Dalam forum regional itu Menhan Prabowo menegaskan, pembicaraan mengenai Code of Conduct tersebut harus segera dituntaskan.
Demikian disampaikan Staf Khusus Bidang Komunikasi Publik dan Hubungan Antar-Lembaga Menteri Pertahanan RI, Dahnil Anzar Simanjuntak, Kamis (2/1).
“Agar tidak mengganggu hubungan perdagangan dan diplomatik antarnegara, termasuk dengan negara ASEAN lain,” ujarnya.
Terkait dengan aksi armada Coast Guard China yang mengawal kapal-kapal penangkap ikan negara itu di Zona Ekonomi Eksklusif (ZEE) Indonesia pada 23 Desember 2019, Dahnil mengatakan sikap Menhan Prabowo sejalan dengan sikap Kementerian Luar Negeri RI.
“Tentu posisi Indonesia seperti yang telah disampaikan Menlu, yakni mempertahankan kedaulatan di Zona Ekonomi Eksklusif tersebut," sambung Dahnil.
Ketika ditanya apakah akan ada pengerahan pasukan tambahan di perairan Pulau Natuna, Dahnil mengatakan, Prabowo akan berkordinasi dengan Badan Keamanan Laut (Bakamla) dan TNI Angkatan Laut.
Dahnil juga mengatakan, dalam kunjungan kerja ke Beijing bulan Desember lalu, Menhan Prabowo tidak membahas secara spesifik persoalan di Laut China Selatan dengan pihak-pihak yang ditemuinya di Beijing.
Pelanggaran 23 Desember
Protes keras Indonesia atas kejadian di tanggal 23 Desember itu disampaikan langsung dengan memanggil Dubes RRC untuk Indonesia, Xiao Qian, hari Senin lalu (30/12), dan mengirimkan nota keberatan.
Dalam pertemuan itu, Indonesia menegaskan bahwa ZEE Indonesia ditetapkan berdasarkan Konvensi Hukum Laut PBB atau United Nations Convention for the Law of the Sea (UNCLOS).

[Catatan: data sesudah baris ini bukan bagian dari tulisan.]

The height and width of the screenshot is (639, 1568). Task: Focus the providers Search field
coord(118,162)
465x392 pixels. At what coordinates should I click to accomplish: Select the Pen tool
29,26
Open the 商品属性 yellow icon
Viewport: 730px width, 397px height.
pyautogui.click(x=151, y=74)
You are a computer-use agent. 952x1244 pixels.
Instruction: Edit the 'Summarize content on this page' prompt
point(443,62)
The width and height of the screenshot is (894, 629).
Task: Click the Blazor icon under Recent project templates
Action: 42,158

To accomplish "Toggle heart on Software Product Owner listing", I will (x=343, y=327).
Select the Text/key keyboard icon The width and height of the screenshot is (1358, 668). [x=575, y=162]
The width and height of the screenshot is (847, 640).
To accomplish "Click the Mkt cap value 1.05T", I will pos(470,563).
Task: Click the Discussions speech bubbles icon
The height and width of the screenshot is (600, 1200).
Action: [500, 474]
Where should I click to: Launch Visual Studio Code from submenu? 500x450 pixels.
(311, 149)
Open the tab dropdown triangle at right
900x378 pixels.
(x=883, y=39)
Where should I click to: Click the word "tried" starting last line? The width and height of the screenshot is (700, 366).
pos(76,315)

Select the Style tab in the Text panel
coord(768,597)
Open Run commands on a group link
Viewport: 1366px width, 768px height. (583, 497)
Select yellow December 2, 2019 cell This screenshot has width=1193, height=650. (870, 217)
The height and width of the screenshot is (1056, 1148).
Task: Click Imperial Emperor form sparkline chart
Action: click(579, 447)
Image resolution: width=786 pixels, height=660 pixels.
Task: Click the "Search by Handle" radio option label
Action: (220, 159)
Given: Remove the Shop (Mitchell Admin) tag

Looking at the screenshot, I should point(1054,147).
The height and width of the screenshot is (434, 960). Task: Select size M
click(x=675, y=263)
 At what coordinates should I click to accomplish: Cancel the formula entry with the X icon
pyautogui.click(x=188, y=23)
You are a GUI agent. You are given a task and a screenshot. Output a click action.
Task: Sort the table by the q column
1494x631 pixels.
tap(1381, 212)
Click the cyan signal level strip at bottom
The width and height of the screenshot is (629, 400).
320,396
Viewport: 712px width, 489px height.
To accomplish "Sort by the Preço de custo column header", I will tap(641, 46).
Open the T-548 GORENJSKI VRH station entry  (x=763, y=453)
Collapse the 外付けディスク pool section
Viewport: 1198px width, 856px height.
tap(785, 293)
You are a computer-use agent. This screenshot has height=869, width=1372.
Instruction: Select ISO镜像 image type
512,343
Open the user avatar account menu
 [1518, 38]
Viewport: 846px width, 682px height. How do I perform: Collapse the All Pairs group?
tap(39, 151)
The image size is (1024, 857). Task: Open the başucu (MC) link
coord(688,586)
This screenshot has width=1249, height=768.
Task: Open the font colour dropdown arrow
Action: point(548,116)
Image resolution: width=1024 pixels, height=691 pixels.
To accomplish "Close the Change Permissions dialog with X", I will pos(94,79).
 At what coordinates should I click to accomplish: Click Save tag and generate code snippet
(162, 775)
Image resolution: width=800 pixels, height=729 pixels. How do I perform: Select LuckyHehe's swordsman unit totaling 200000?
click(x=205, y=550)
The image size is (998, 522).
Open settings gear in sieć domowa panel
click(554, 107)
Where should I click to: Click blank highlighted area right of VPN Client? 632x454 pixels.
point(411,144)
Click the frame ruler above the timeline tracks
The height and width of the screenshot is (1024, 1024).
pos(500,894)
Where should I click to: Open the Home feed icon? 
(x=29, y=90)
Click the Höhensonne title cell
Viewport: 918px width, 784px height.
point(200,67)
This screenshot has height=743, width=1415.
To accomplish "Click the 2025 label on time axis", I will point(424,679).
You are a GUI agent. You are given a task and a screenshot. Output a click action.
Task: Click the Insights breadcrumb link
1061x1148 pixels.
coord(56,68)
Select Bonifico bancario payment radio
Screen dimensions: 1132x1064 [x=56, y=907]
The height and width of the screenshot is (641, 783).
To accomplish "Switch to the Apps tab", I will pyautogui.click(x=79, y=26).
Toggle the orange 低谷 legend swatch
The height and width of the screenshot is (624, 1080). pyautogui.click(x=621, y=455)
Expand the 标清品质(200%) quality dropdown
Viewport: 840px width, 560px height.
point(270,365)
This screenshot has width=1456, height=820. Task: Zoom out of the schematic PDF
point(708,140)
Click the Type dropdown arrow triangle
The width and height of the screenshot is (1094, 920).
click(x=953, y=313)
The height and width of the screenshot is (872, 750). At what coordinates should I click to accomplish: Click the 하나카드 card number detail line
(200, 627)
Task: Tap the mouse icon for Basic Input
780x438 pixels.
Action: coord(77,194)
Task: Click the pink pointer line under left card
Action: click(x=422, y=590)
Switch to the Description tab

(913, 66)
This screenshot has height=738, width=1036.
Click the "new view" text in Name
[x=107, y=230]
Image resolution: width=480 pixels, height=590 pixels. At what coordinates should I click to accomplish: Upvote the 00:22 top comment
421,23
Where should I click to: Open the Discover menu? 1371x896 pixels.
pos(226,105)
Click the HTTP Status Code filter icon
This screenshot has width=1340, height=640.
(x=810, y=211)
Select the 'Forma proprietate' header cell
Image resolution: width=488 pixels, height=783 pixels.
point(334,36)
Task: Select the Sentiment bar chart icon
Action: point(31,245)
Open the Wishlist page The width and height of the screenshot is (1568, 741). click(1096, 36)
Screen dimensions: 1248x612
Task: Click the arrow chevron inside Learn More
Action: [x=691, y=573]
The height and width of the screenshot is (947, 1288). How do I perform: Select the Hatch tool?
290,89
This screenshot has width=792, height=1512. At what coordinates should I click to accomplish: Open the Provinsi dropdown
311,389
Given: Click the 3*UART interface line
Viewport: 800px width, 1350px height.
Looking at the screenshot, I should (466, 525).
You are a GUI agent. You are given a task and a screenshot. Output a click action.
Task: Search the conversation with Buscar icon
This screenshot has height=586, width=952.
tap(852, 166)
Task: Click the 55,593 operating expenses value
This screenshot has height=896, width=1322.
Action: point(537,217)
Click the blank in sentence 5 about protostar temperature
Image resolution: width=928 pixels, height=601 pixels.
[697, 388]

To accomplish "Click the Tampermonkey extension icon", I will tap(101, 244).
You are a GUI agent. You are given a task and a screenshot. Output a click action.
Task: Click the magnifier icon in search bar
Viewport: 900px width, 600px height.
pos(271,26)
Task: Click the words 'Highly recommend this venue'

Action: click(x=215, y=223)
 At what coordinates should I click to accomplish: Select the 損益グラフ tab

Sudah menjadi kewajiban bagi RRC untuk menghormati hal itu.
Pihak Indonesia juga telah menegaskan bahwa Indonesia tidak memiliki overlapping jurisdiction dengan China di perairan tersebut.
Di sisi lain, Indonesia tidak akan pernah mengakui wilayah perairan di dalam “sembilan-garis-putus” atau “nine dashed-lines” yang diklaim China karena hal itu bertentangan dengan UNCLOS, dan telah diputuskan melalui Ruling Tribunal UNCLOS tahun 2016.
Kemlu juga mengingatkan China, bahwa kedua negara adalah mitra strategis. Menjadi kewajiban kedua belah pihak untuk terus meningkatkan hubungan yang saling menghormati, dan membangun kerjasama yang saling menguntungkan.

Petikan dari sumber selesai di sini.